* **INPUT DATA**:
* * *
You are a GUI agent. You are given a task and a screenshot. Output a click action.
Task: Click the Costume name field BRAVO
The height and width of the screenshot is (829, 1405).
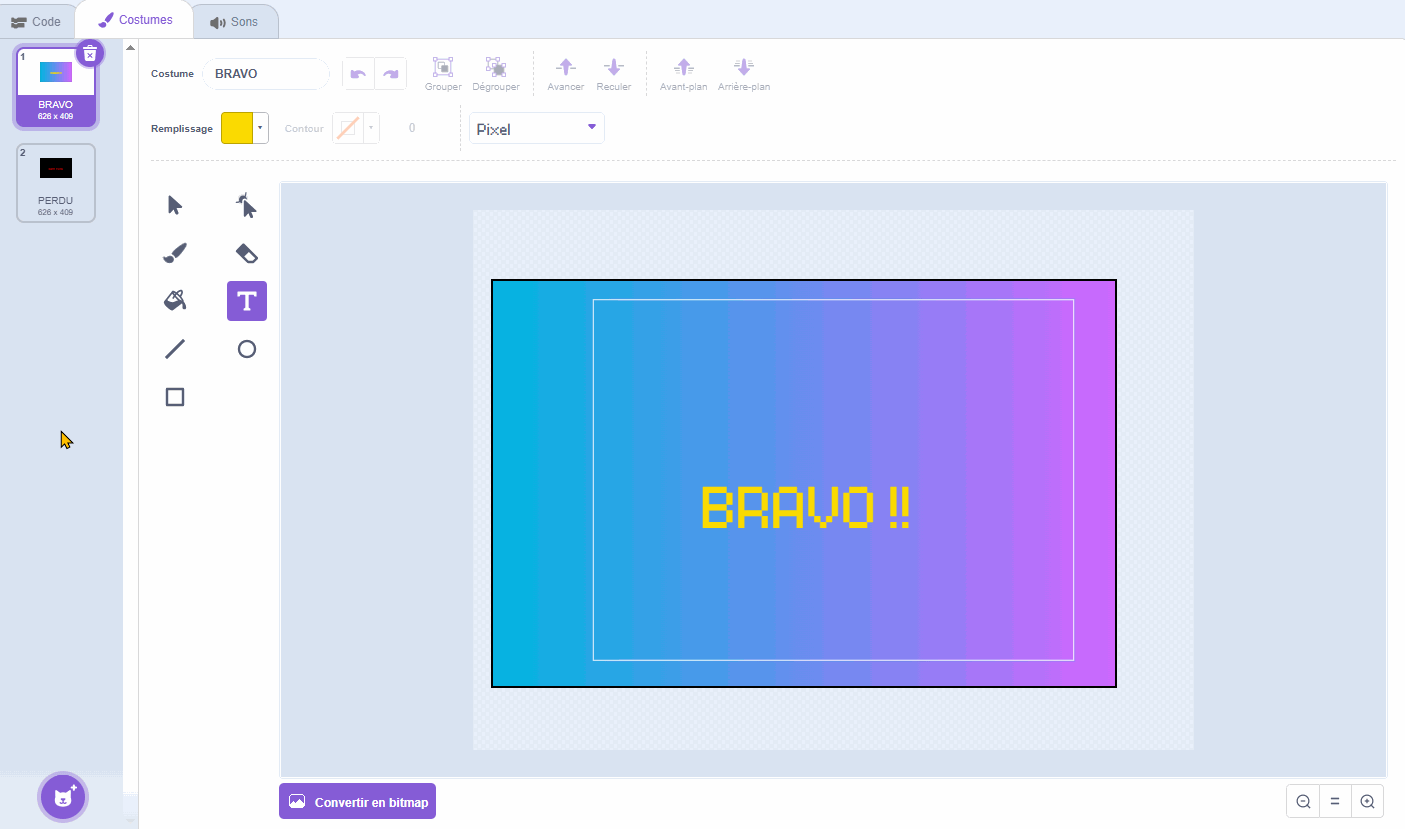point(265,74)
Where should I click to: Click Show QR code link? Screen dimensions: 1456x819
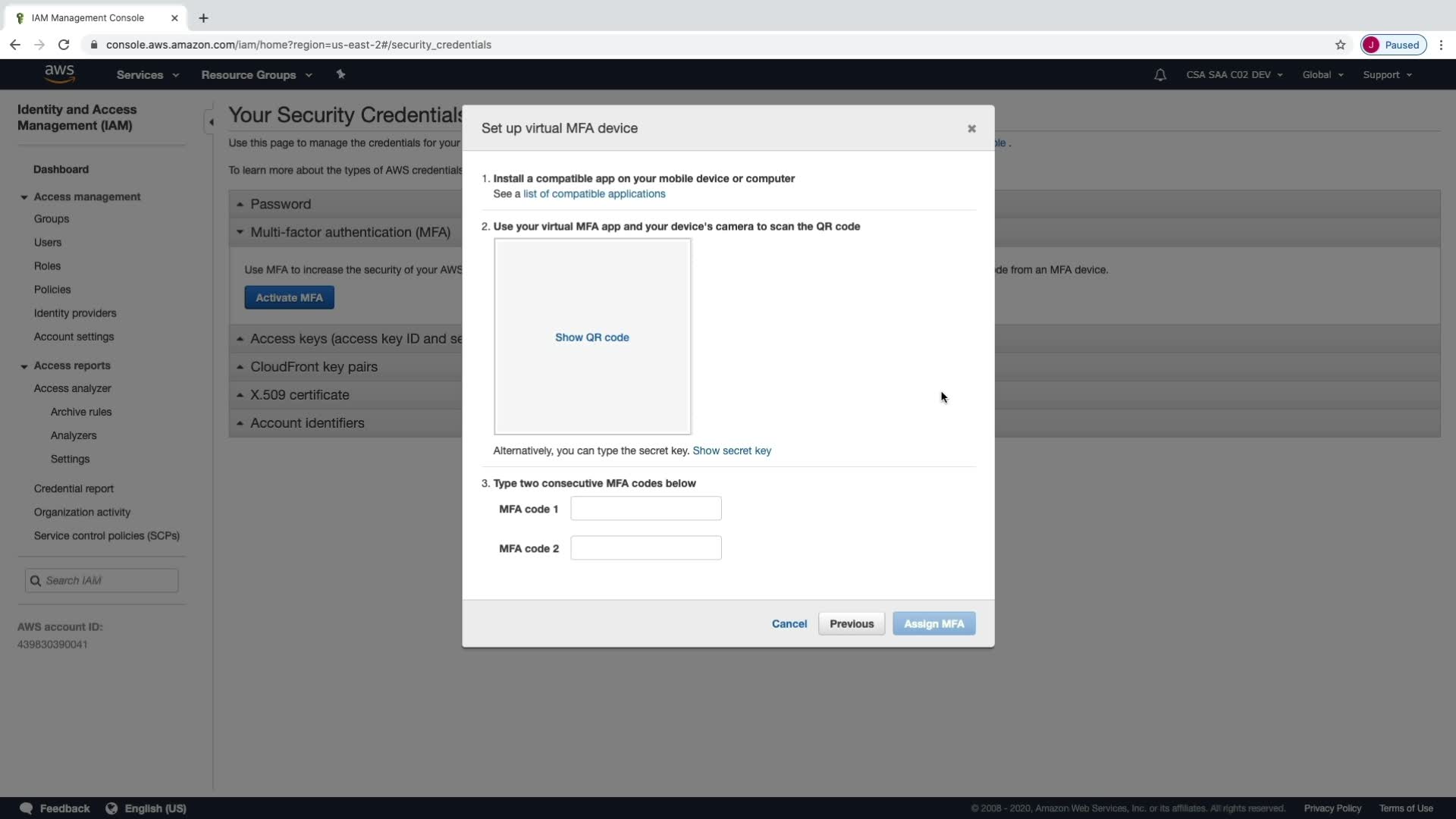click(592, 337)
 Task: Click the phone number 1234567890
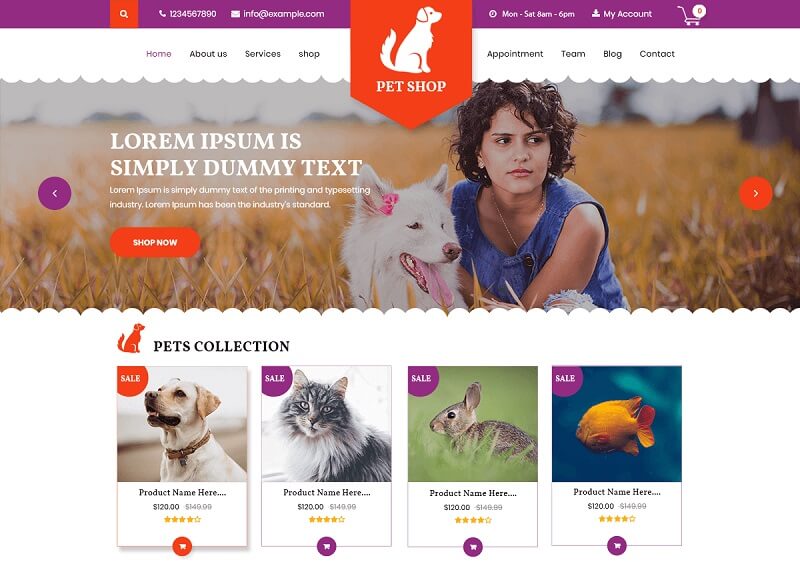pyautogui.click(x=188, y=14)
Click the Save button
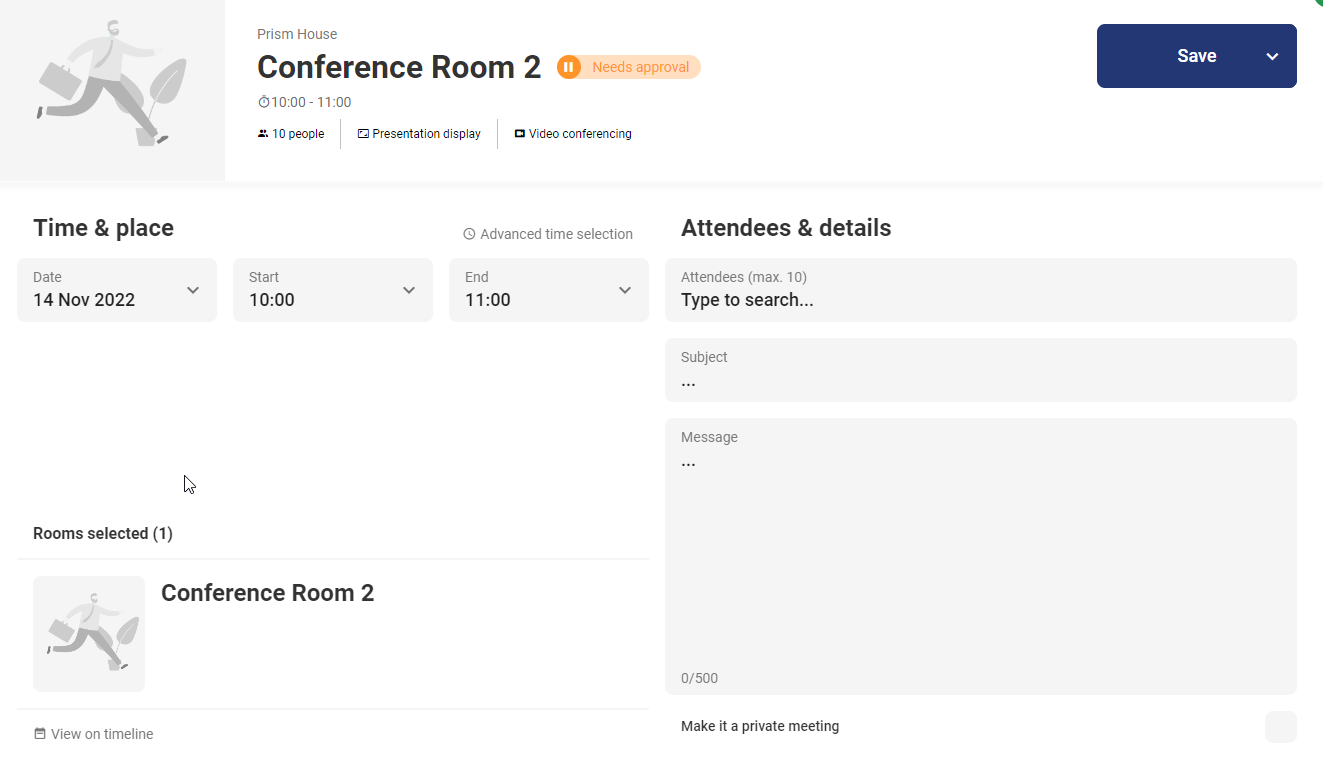This screenshot has height=757, width=1323. tap(1180, 56)
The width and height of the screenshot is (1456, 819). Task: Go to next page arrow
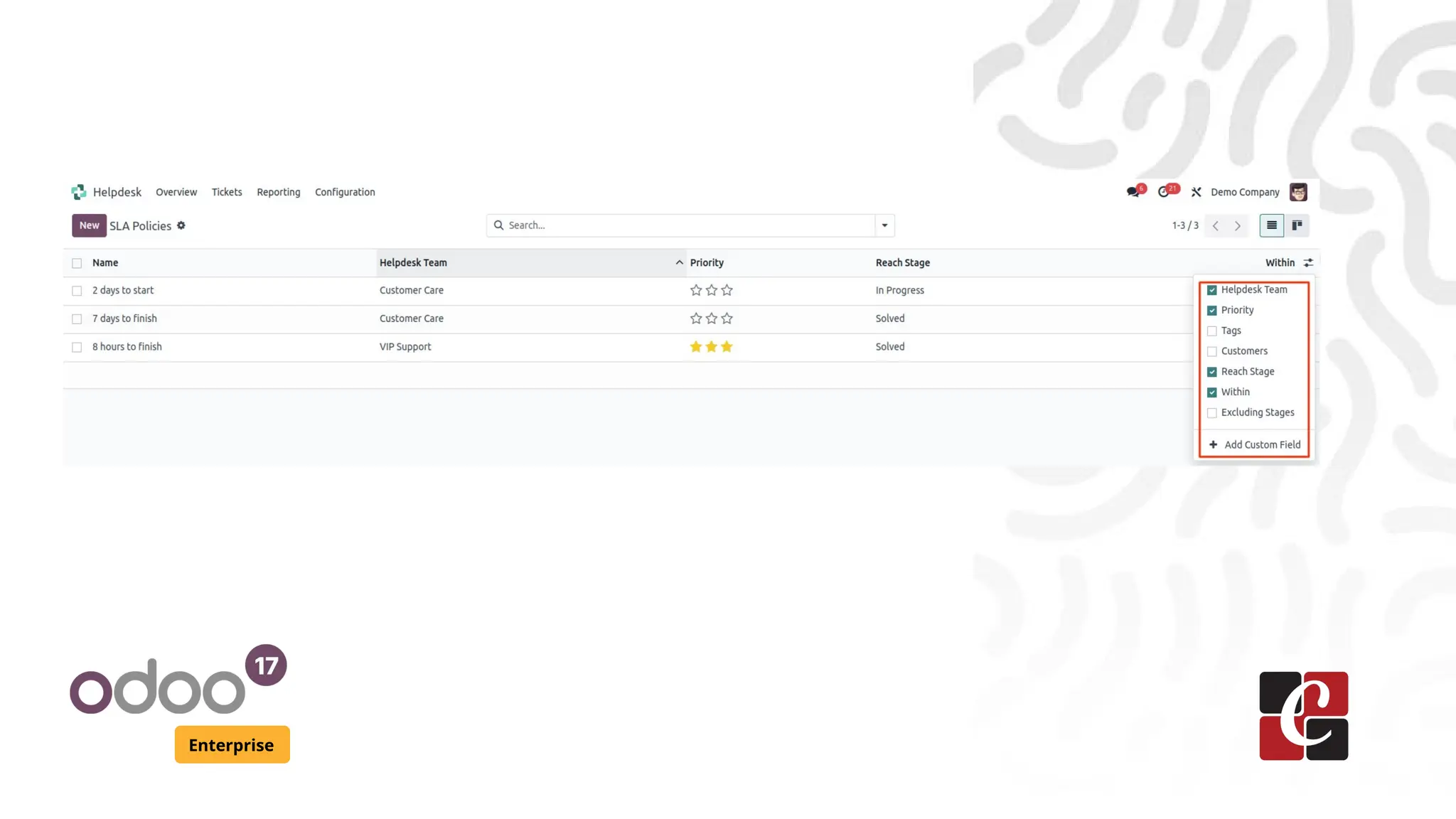click(1238, 225)
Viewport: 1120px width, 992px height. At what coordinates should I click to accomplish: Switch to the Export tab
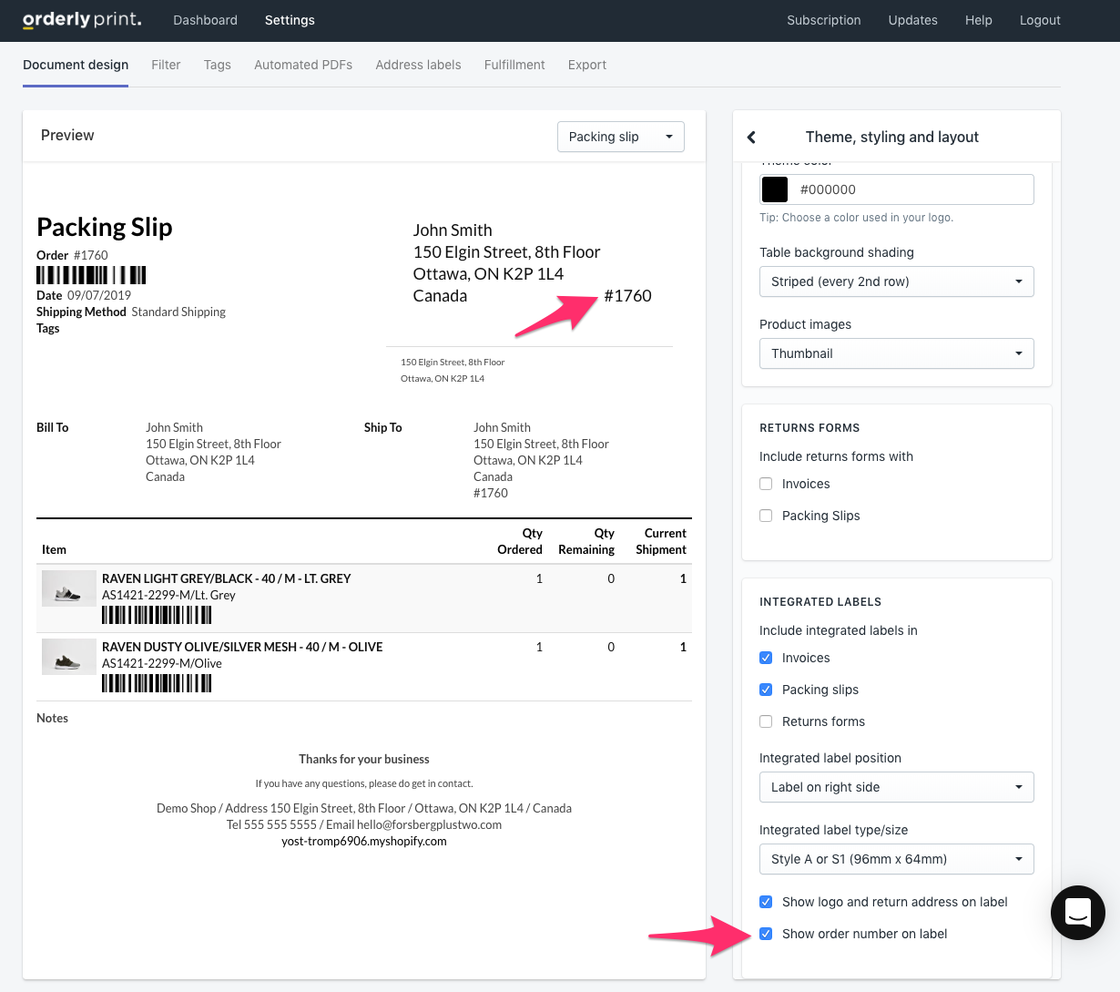pyautogui.click(x=587, y=64)
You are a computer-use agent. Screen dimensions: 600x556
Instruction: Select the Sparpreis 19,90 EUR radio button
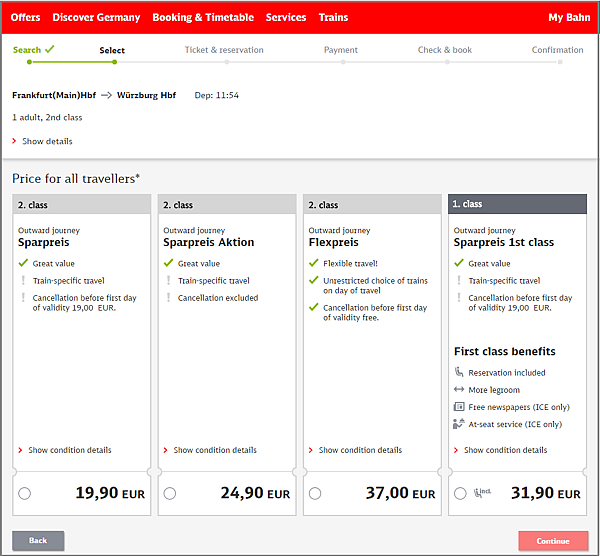click(x=24, y=493)
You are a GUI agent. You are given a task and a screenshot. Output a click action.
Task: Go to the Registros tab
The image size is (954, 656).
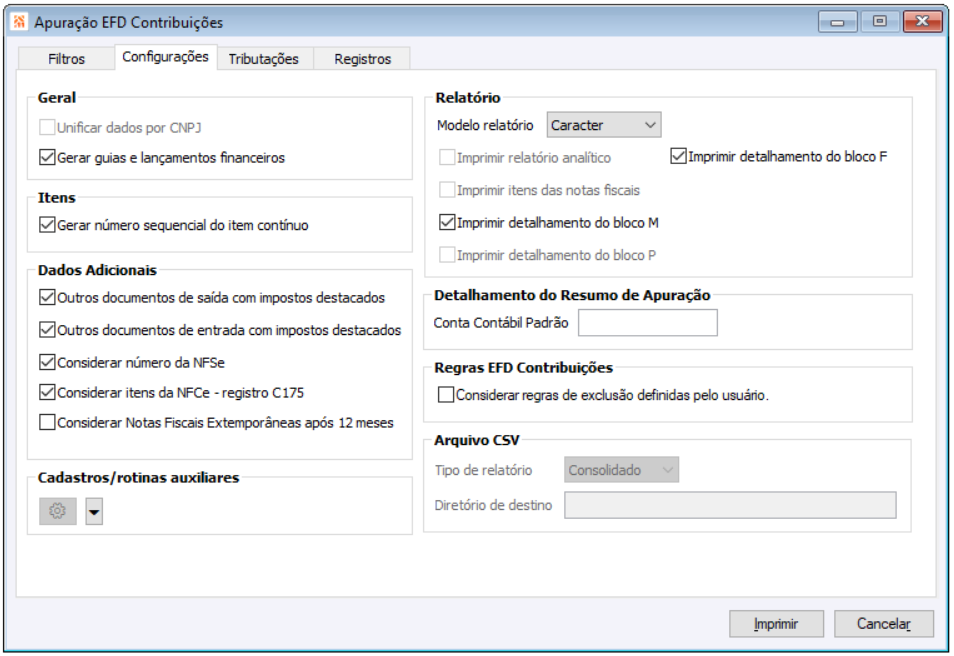click(362, 59)
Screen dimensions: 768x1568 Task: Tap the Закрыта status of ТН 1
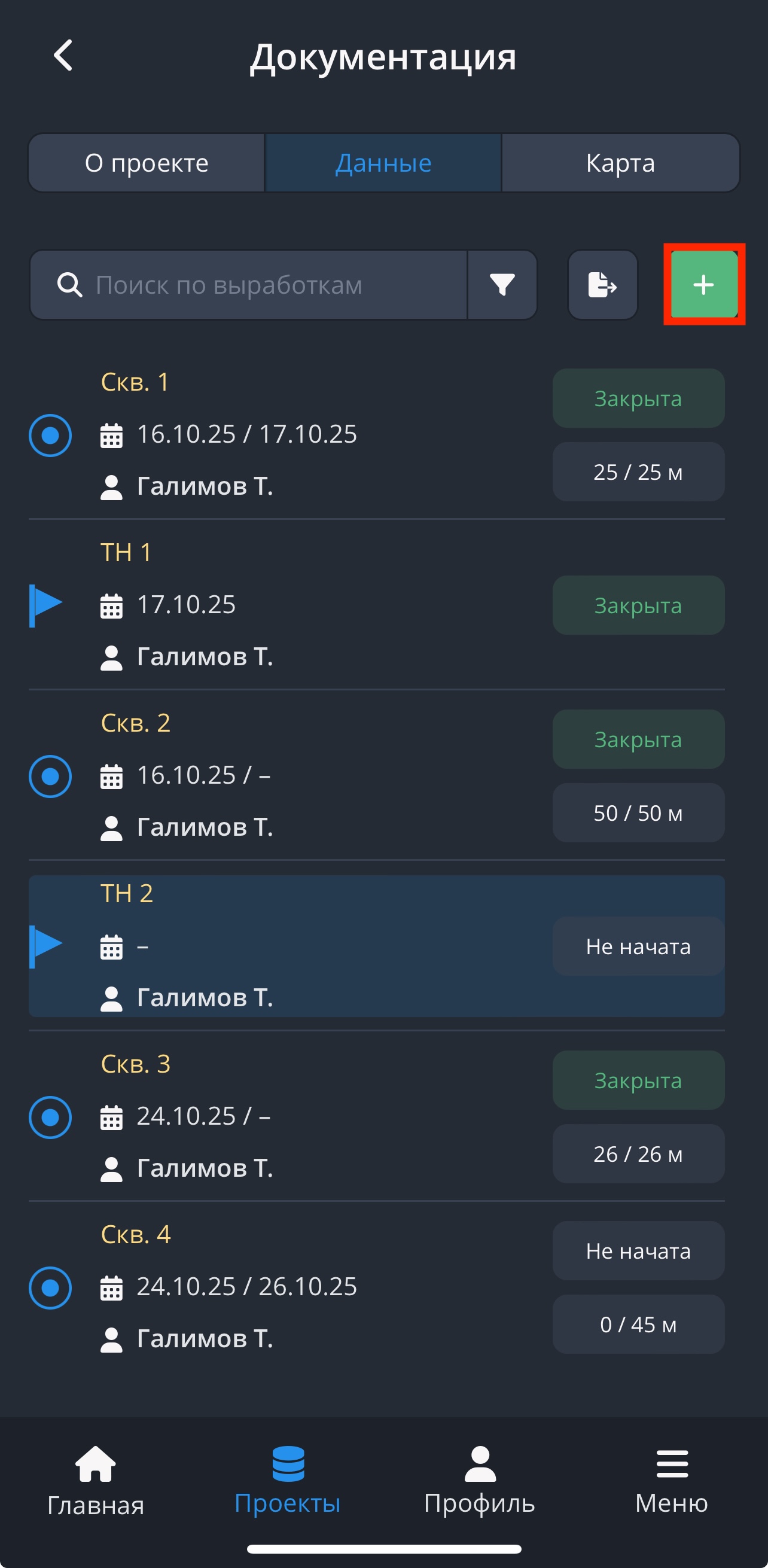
* * *
* **BRIEF**: Swap "Screen dimensions" for "Screen size" throughout the records above, changing nothing else, and write them out again without the pictures.

* **CORRECT RESPONSE**:
You are a GUI agent. You are given a task and a screenshot. Output a click action.
Task: Click the Costume name field BRAVO
The height and width of the screenshot is (829, 1405).
point(265,74)
Where should I click to: Click Show QR code link? Screen size: 1456x819
click(592, 337)
 Task: Click the phone number 1234567890
pyautogui.click(x=188, y=14)
Click the Save button
This screenshot has height=757, width=1323. tap(1180, 56)
The width and height of the screenshot is (1456, 819). Task: Go to next page arrow
click(1238, 225)
Viewport: 1120px width, 992px height. At what coordinates should I click to accomplish: Switch to the Export tab
pyautogui.click(x=587, y=64)
You are a computer-use agent. Screen size: 600x556
Instruction: Select the Sparpreis 19,90 EUR radio button
click(x=24, y=493)
You are a GUI agent. You are given a task and a screenshot. Output a click action.
Task: Go to the Registros tab
The image size is (954, 656).
click(362, 59)
Screen size: 768x1568 Task: Tap the Закрыта status of ТН 1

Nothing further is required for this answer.